Dec 20, 2022

Usability Testing And A Few Of Its Methods

Usability is the minimum need for anything designed with human users in mind. Here's an article to understand the need of usability testing and its methods.
Soma Raj Laxmi
Soma Raj LaxmiUI/UX Designer

Do the following statements sound familiar:

"Because it's hard for me to remember keywords, I frequently feel the impulse to search any message in the WhatsApp chat by date rather than the keywords."

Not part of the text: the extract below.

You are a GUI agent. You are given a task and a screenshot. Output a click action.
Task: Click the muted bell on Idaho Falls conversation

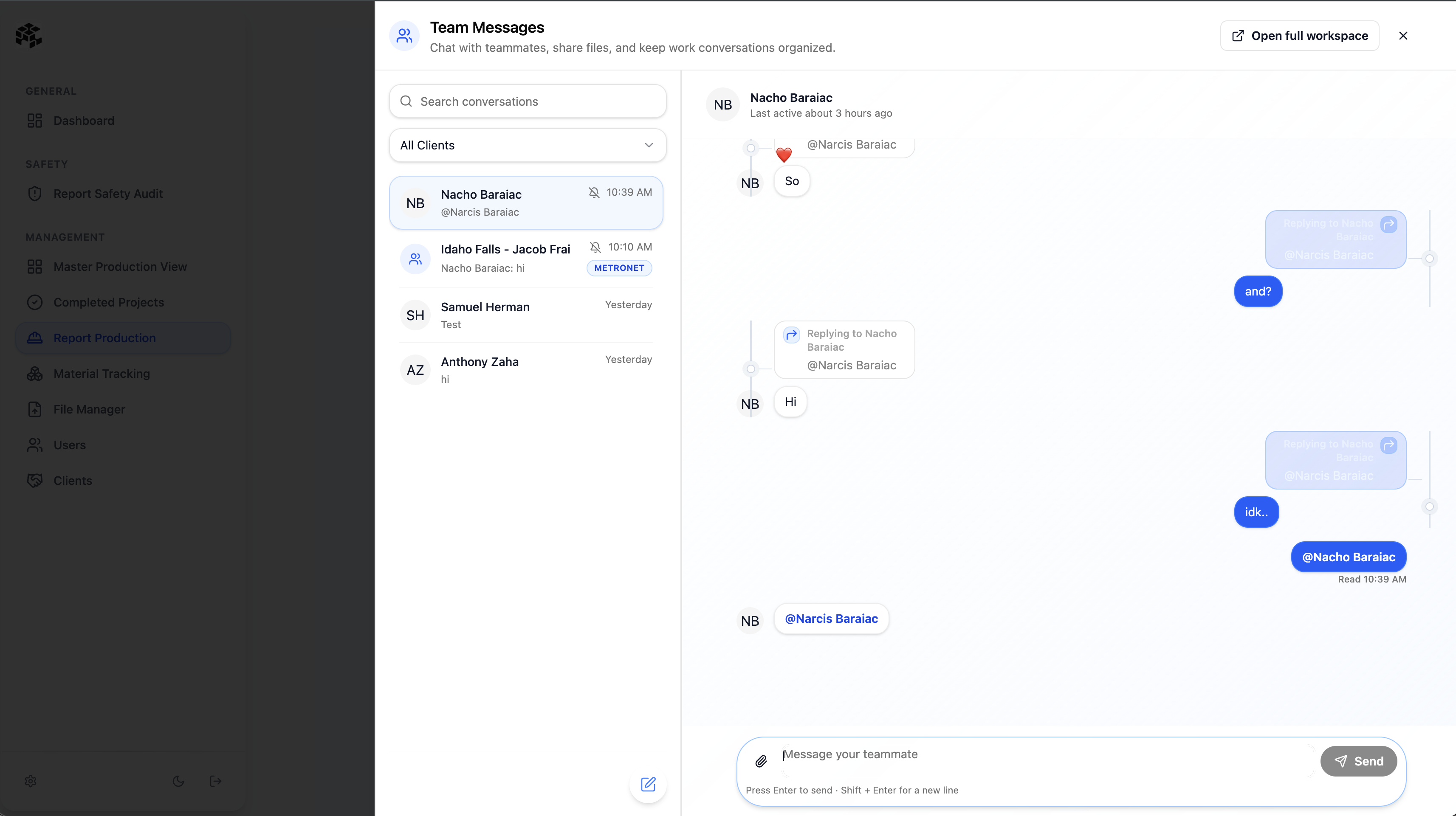(595, 247)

"I frequently have the urge to ask the Uber driver the reason for the cancellation so that I can receive a response from them."

"Add a message to your Instagram status is a new option that I don't like since it makes me think Instagram is becoming less authentic and more like Facebook."

"Since the introduction of the Swiggy Instamart to the market, I have decreased my use of Dunzo."

Those, as mentioned earlier, are my pain points, and they undoubtedly reveal a lot about the product from the end user's perspective. As a result, the organization eventually finds a solution for their product because such minor problems reported by many end users could undoubtedly lead to declining sales. As a result, customer satisfaction directly correlates with business growth.

Let's assume that 82% of customers abandon a website selling food supplements on the checkout page. We are aware of the statistics but not their causes. The fundamental causes can be discovered by doing a few usability tests targeted at the checkout page. If the page requests credit card information too soon, it could be the case.

Hence, developing a good design solution is crucial before a major public launch. It's a good idea to assess how well it will work for the intended audience and purpose. Evaluation entails determining the value of your design. There are numerous strategies you might employ depending on where you are in the project.

The two main types of evaluation in the early stages are heuristic analysis and usability testing.

  1. You can test a website or application before making changes.
  2. You can test a competitor's service or product if you have access. It's possible to conduct testing as early as possible.

Even if a site or programme is in private alpha, you can begin by analyzing the quantitative data and employing site analytics once it is live. Now you can see how users interact with the system and whether it fulfills your expectations.

Using quantitative and qualitative methods is the most efficient way to assess a functional design. The numbers will demonstrate what is happening, and the names of specific people will clarify why it is happening. This is how usability testing comes into the picture.

Usability Testing

Usability is the minimum need for anything designed with human users in mind. If a design stops the intended users from carrying out the intended usage, it fails from the standpoint of user-centered design. A few instances of useful objects that are all around us are the completely meaningless "universal" remote, the terrible web form that discards any data entered, and the deceptive door that only appears to open outward until you walk into it. Every encounter adds to how miserable the world is.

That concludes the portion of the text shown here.